I know I'm pursuing my own voice. The work I create is distinctly mine.Now I just have to find my audience, which surprisingly does not live in south Texas. That's going to take more work. Real work. Not just sitting around work but actively sending my work other places, looking for entries to shows, making selling part of my internet presence. It's not even that I really want to make money off my art; it's that I feel compelled, obsessed to create, I find joy in creating, and all this stuff starts to take up space. 

It would also be nice to break even - buy supplies, sell art, buy more supplies. Instead it's work real job, buy supplies, make art, put art into storage, work real job to buy more supplies and pay for storage.





I have always found Van Gogh to be very compelling. His obsession with creating, his willingness to do his own thing, his pursuit of his voice was both a blessing and a curse. No one liked his work while he was alive and yet many of us now find it absolutely fascinating. Whenever I see one of his paintings in person, it takes all my willpower not to reach out and run my hands over it. While I am certainly not in his realm as a fine artist and don't expect museums dedicated to my greatness in the future, I like to look at him as an example of someone who did the stuff that only they could do.

Somewhere there is a happy medium between Van Gogh's 900+ paintings and death the age of 37 and where I am currently.

To lighten things up:
Here's a link to one of my favorite episode's of Dr.
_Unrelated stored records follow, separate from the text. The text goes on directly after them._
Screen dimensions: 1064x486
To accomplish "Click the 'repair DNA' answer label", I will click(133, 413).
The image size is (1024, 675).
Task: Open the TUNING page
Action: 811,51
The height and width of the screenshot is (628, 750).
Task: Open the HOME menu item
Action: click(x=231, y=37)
Who "Vincent and the Doctor". http://youtu.be/YuTW7rRV_PQ
At a little part 38 minutes in, The Doctor take Vincent to Paris 2010 to the Musée d'Orsay. 

Sunday, June 09, 2013

end of school year update

So I've finished up my 5th year of teaching.

I love where I am and what I'm doing. There are days when I feel like I'm dragging the kids along with me but if that's how it is for art I can't imagine how much harder it is for a class they don't consider "fun."

I am now looking at where do we want our program to go over the next few years. It's exciting!

The Kid graduated from high school yesterday and is now moving onto college in the fall to study Mechanical Engineering and Biochemistry.

My personal goal is to start finding an audience for my art. I'm tired of creating work which either sits around my house or goes into storage. To that end I've bought a booth at Omnicon in July and have started submitting t-shirt designs based on my drawings to Threadless.

I will also be working on new ceramics pieces this year. There seems to be a delicate balance in my brain about making art because I'm compelled and making art as a job. The moment I start thinking about it like a job my desire to do it goes down. I also get bored using the same mediums again and again yet I keep drawing the same characters again and again. It's no wonder artists become alcoholics. Living with an artistic mind is frustrating.